EXERCISE DESCRIPTION →
Format the material below as a JSON list of strings, one string per line, starting at the beginning of the material and ending at the line that contains "Action: (12, 653)", including that line. Leave out blank lines and the pictures.

— Start ENTRIES SUPPLIED —

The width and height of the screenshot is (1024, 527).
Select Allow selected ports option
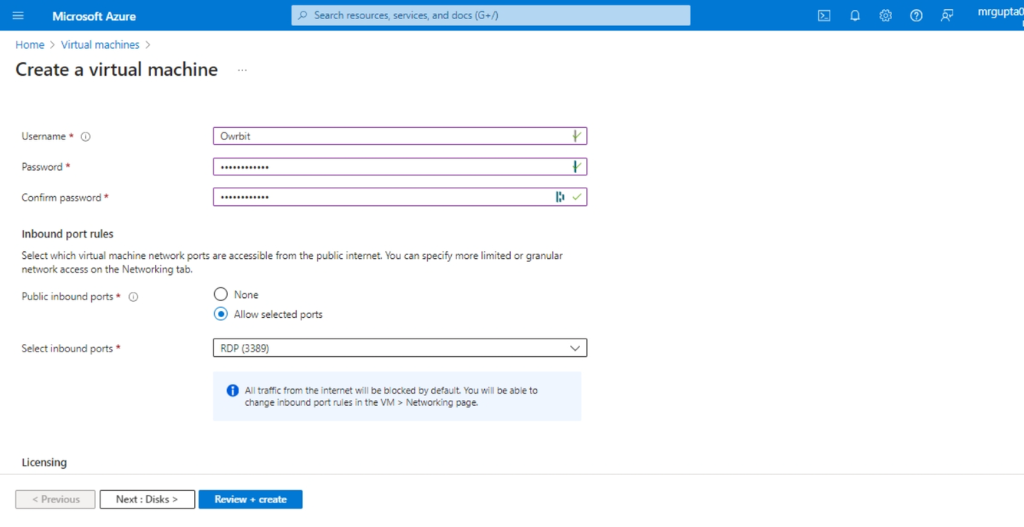coord(221,314)
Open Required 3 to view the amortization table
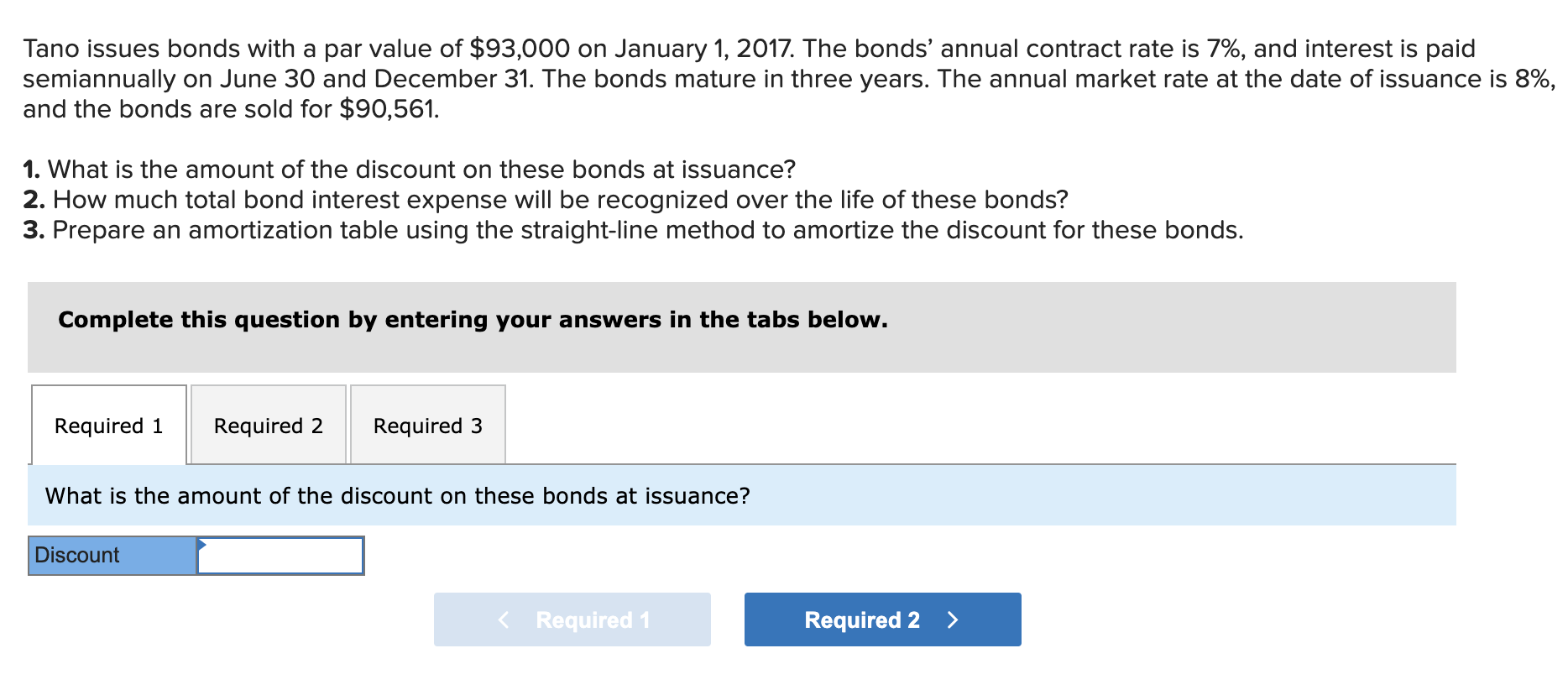Screen dimensions: 1568x690 [427, 426]
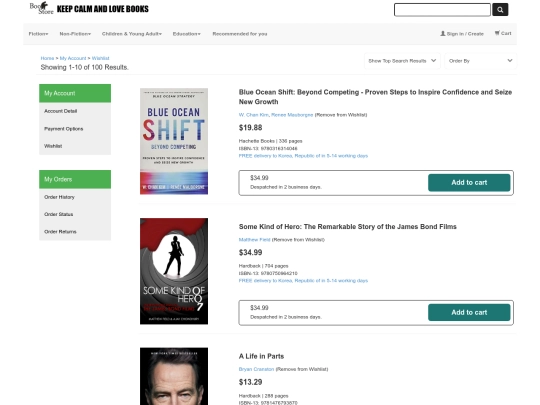540x405 pixels.
Task: Open author link Matthew Field
Action: click(x=254, y=240)
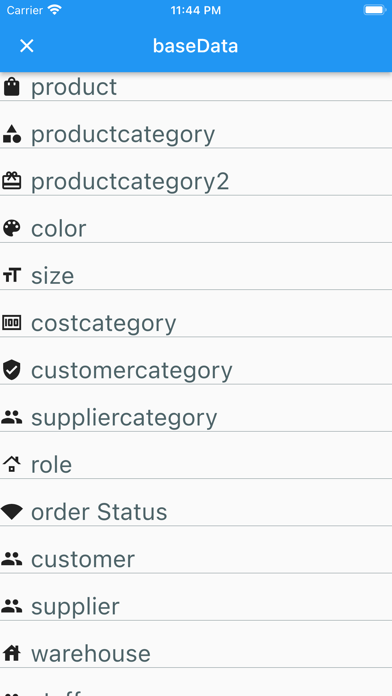Image resolution: width=392 pixels, height=696 pixels.
Task: Tap the warehouse building icon
Action: (12, 653)
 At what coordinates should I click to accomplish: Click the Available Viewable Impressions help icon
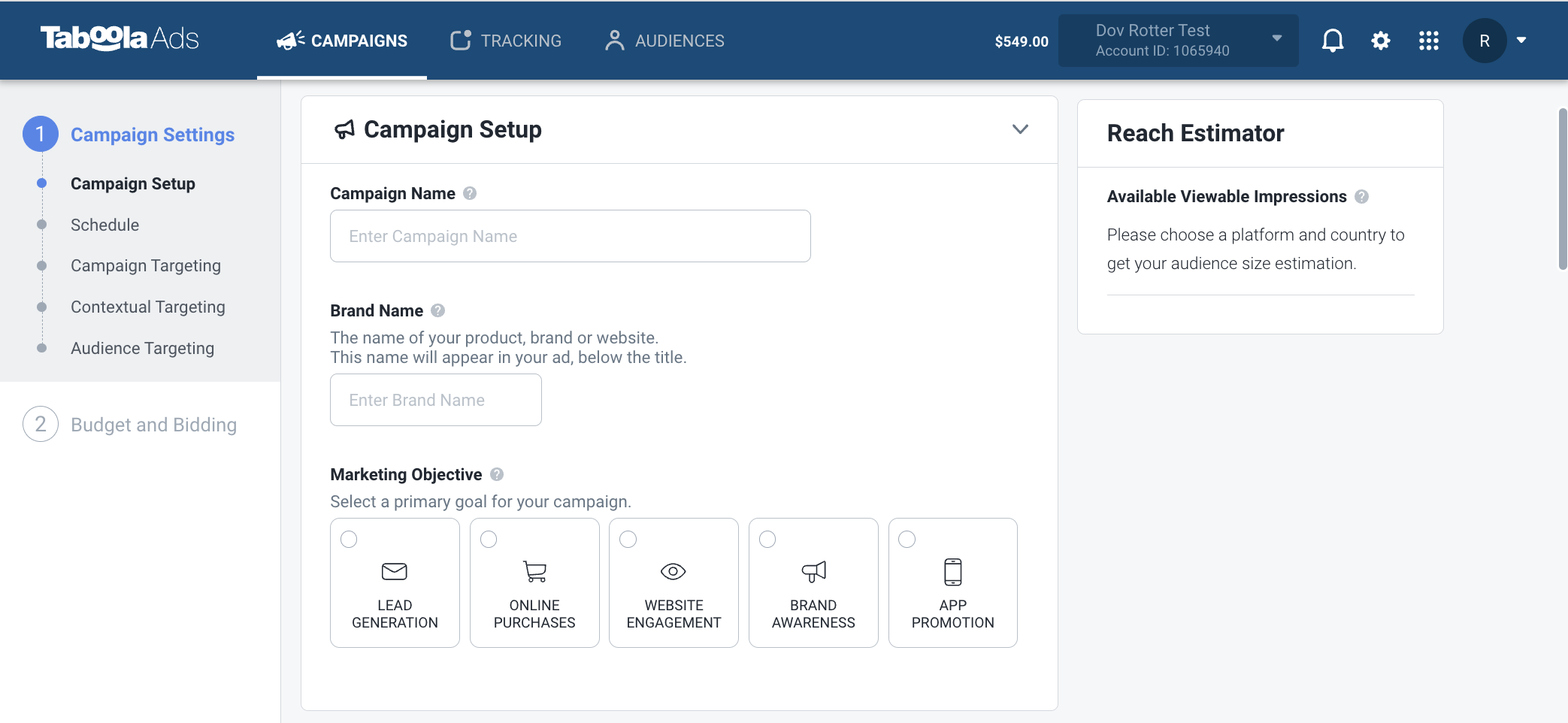pyautogui.click(x=1362, y=196)
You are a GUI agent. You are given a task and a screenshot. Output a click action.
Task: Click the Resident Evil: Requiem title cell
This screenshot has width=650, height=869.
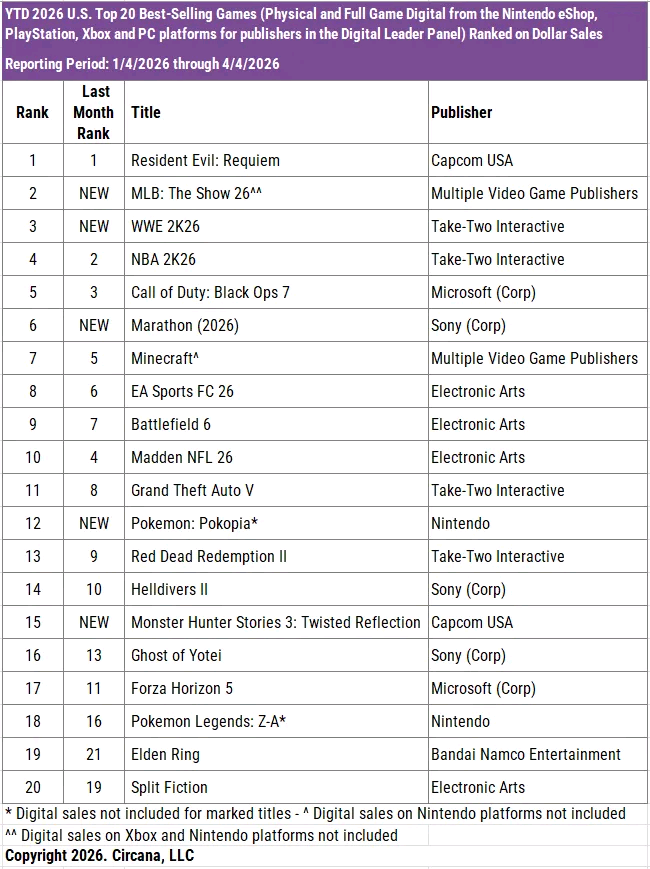tap(205, 160)
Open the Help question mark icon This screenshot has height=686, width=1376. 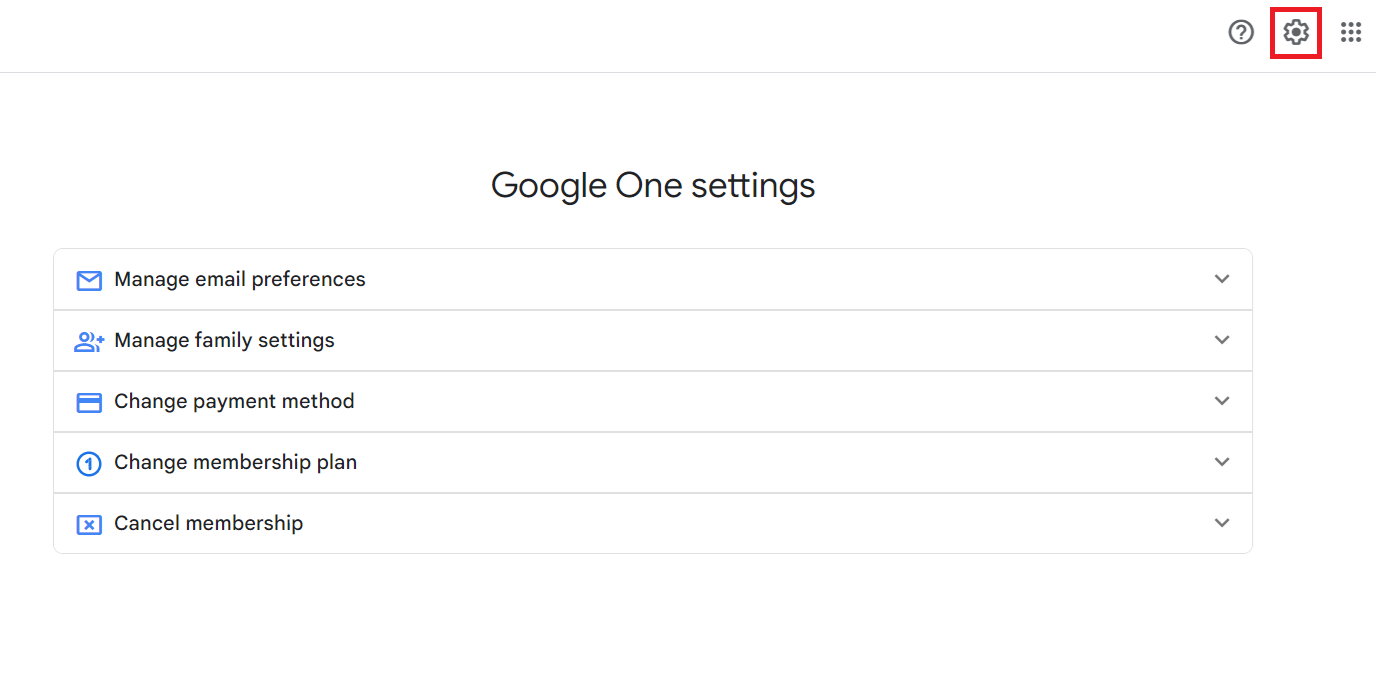tap(1241, 33)
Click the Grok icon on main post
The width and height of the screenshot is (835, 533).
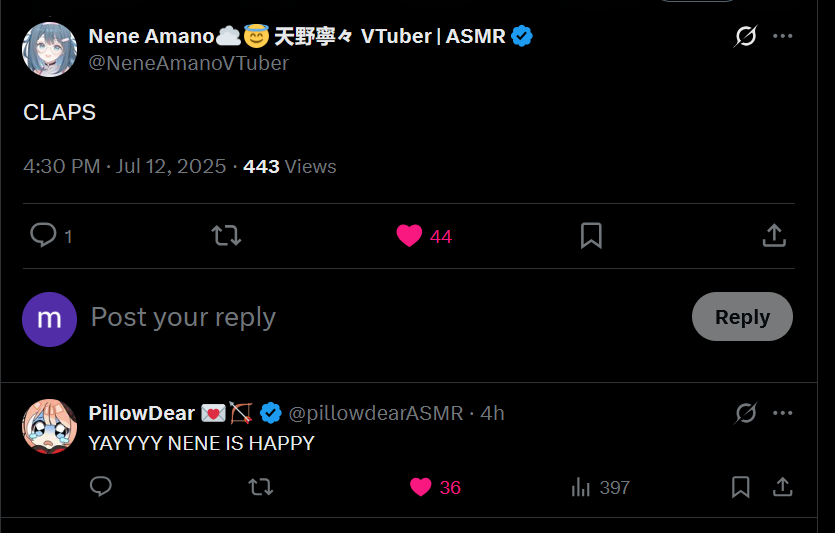point(745,37)
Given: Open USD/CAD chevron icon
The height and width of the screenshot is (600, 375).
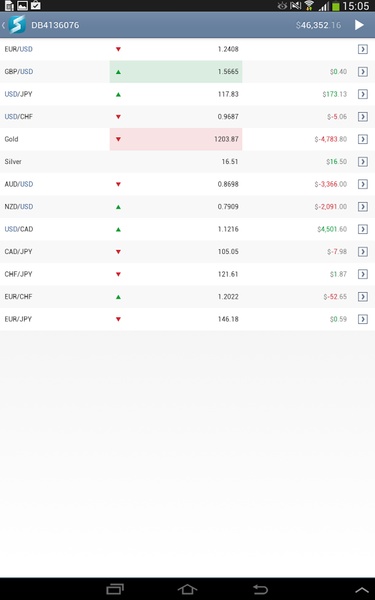Looking at the screenshot, I should (x=363, y=229).
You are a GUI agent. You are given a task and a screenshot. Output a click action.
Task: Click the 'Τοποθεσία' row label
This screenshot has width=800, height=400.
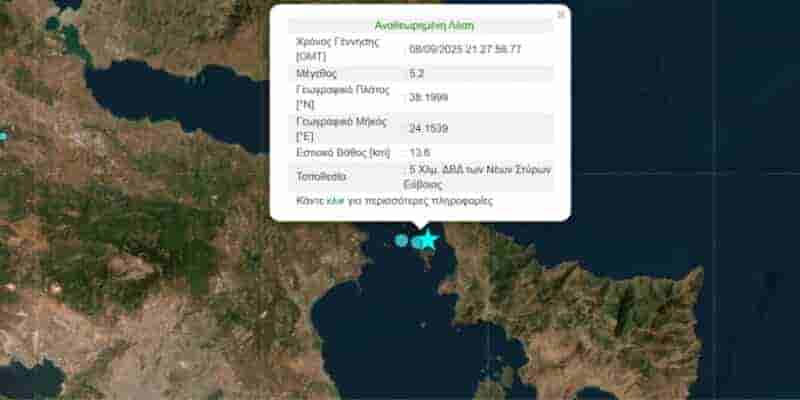321,176
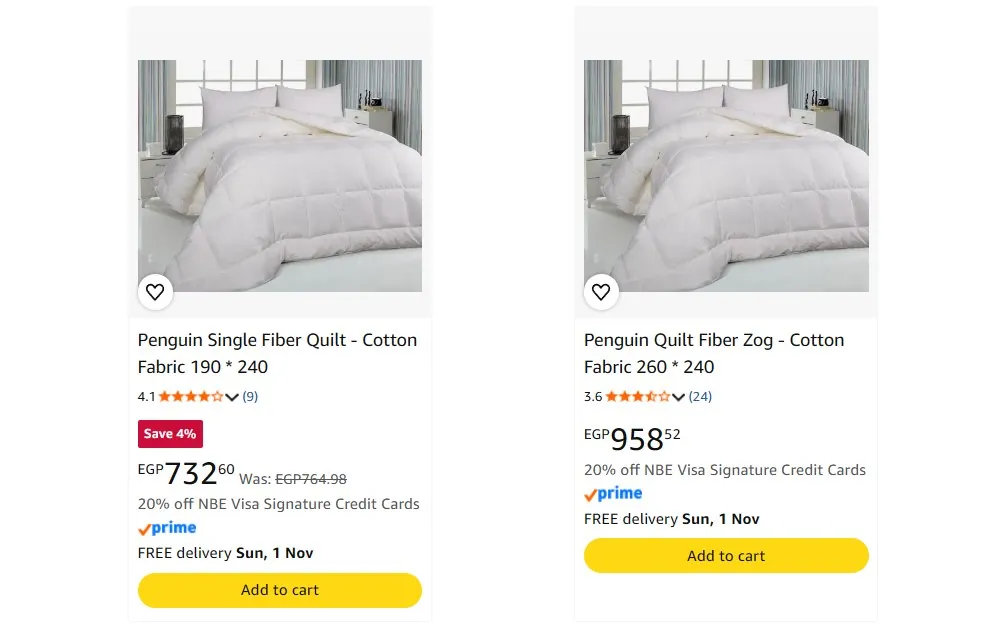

— End ENTRIES SUPPLIED —

WRITTEN SOLUTION →
[
  "The width and height of the screenshot is (1024, 527).",
  "Select Allow selected ports option",
  "coord(221,314)",
  "Open Required 3 to view the amortization table",
  "Screen dimensions: 1568x690 [427, 426]",
  "540x405 pixels.",
  "Task: Open author link Matthew Field",
  "Action: click(x=254, y=240)",
  "Image resolution: width=392 pixels, height=696 pixels.",
  "Task: Tap the warehouse building icon",
  "Action: (12, 653)"
]